Jenkins’ co-workers say that she would report to work after chemo despite feeling exhausted and fatigued, afraid of the 3-day suspension or termination she could face.
She was particularly fearful about losing health insurance given her cancer diagnosis.
There was reason to be fearful, say her co-workers, who note that after Jenkins was admitted to the hospital earlier this year, she was forced to call into her supervisor from her hospital bed each day to confirm she had not yet been released by her doctor.
After a bout with COVID, Jenkins started to fear she would not get tenure because of her absences, friends say, and she was looking around for new jobs while performing her daily duties.
“All of that energy that she could have been spending fighting for her life, she spent fighting for her career,” notes her best friend, Maraizu Onyenaka.
Take Time Off to Better Fight the Disease
Many people who have been diagnosed with cancer are in the same boat as Jenkins. Some are even too afraid to tell their employer that they have cancer for fear of losing their job.
There are protections in place, however, for most full-time employees even if they run out of available days.
Sarah Stapleton, a licensed clinical social worker at Montefiore Medical Center, tells SurvivorNet that if an individual’s cancer treatment is going to impact their work it behooves them to tell their employer sooner rather than later.
Once a treatment plan is in place, it is time to see how much time off will be needed, and if that time off is available to each person through their employer.

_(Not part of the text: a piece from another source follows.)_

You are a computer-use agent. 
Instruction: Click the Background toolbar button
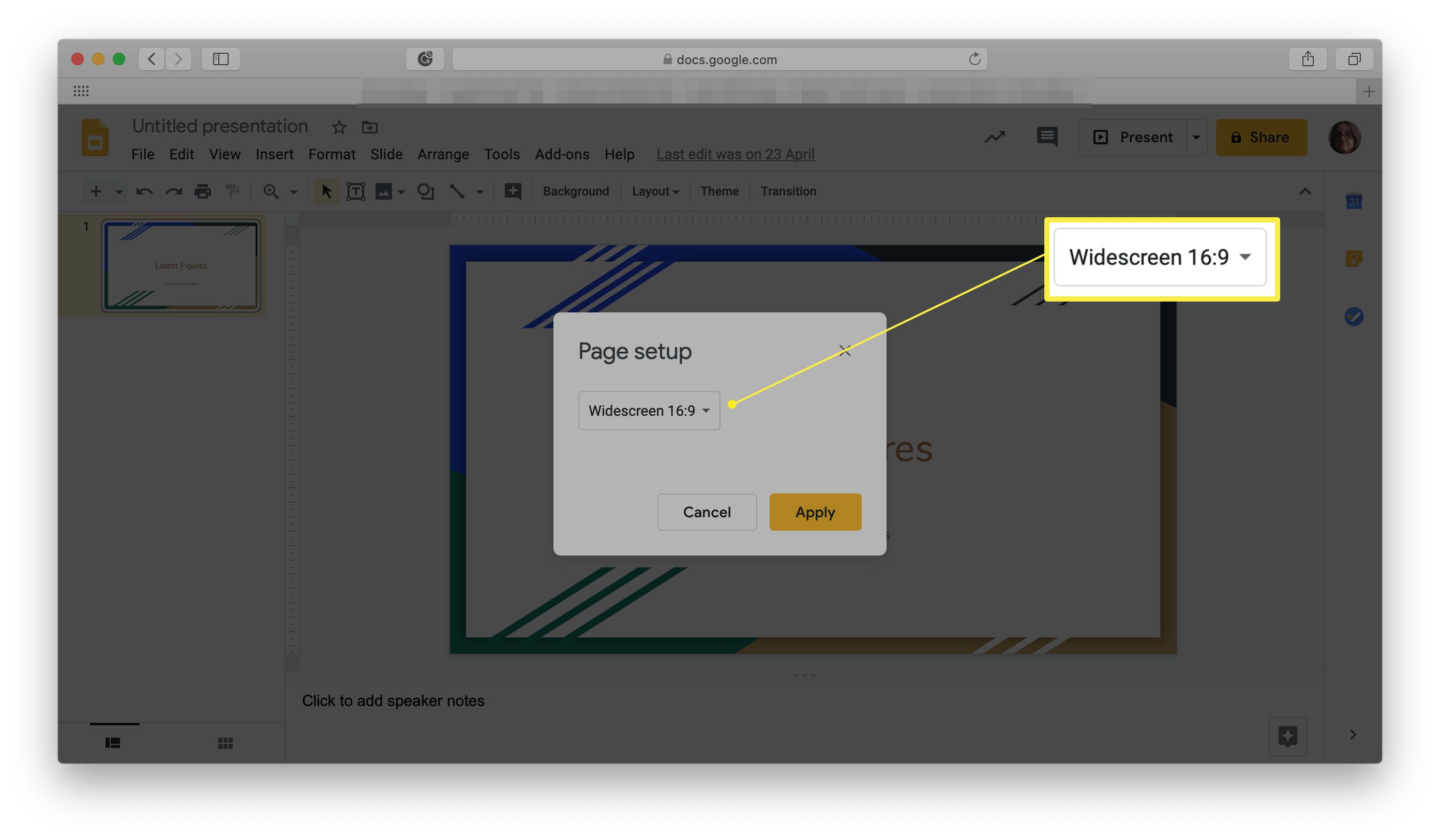click(576, 192)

If not, there is a law that allows employees to take time off and still keep their job.
“Family Medical Leave Act allows you some [time off work] that’s generally unpaid but allows your job security,” explains Stapleton. “So if you have cancer treatments, sometimes patients can work through their treatment at the beginning, but then their side effects become too overwhelming or other things come up. And at that point, if they have exhausted all their vacation and sick days, the next option is Family Medical Leave.”

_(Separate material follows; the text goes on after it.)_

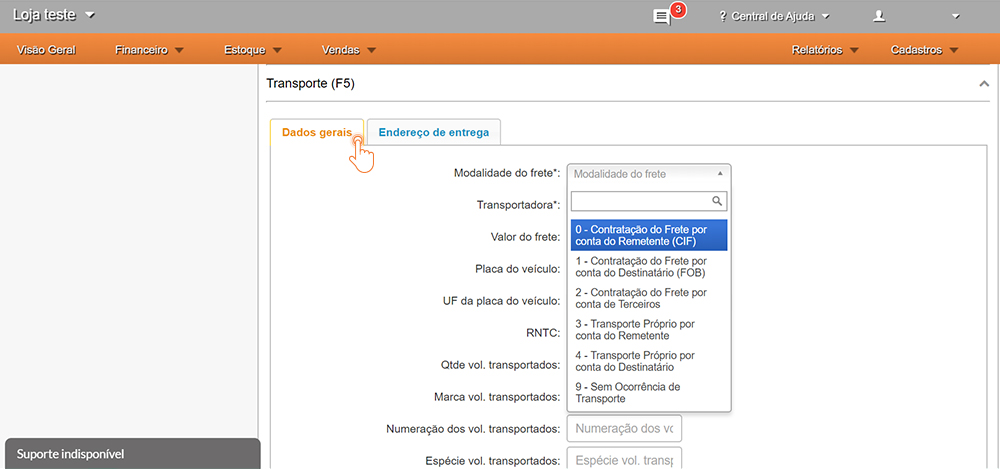Open the Estoque menu
This screenshot has width=1000, height=469.
click(253, 49)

That requires documentation from a healthcare provider to be submitted to the person’s employer.
“We encourage people to continue to work if they’re able to. I think it creates a sense of normalcy for patients, and you’re not at home wondering and worrying about what’s gonna happen with your treatment,” says Stapleton. “But there are definitely, realistically, times when treatment makes it so that people are unable to work.”
Work Less, Recover More
If there is no way to miss work, another option is to speak with a superior and try to lessen responsibilities on certain days.
That is what Brittany Beadle did after being diagnosed with metastatic breast cancer.
Beadle is an employee at Universal Studios who is also getting targeted chemotherapy once every three weeks for the rest of her life.
“Because it is targeted I don’t lose my hair or anything like that, but I do get sick the next day. I’ll feel like I have the worst hangover of my life or someone hit me by a bus,” she tells SurvivorNet.
Despite that nausea and weakness, Beadle does not take the next day off because it would amount to 17 days off per year.
“I’ll go into work the day of chemo, the day after chemo and I’ll work through it even though I’m sick. I don’t want my life to stop just because I have to get this treatment. I keep going,” she notes.
She says that this is only possible because of the support she gets from her employer.
“I’m a ride attendant at ET at Universal Studios so I’m operating the ride. I’m putting people on the ride and getting them through,” explains Beadle. “On the days that I’m sick they’ll put me at easier positions like greeting people or they’ll put me at a place we type in names at a computer. They’ll put me at easier places where I just stand there pretty much. They’re pretty good with that.”
That makes a huge difference for Beadle, who knows she can focus on her health and not have to exert herself on the day her body is working to recover from the previous day’s chemo.
Plus, she gets an extra morale boost when she needs it most.
“All my team members, they’re so supportive and they’re always there for me and they’re making sure I’m okay and everything,” says Beadle.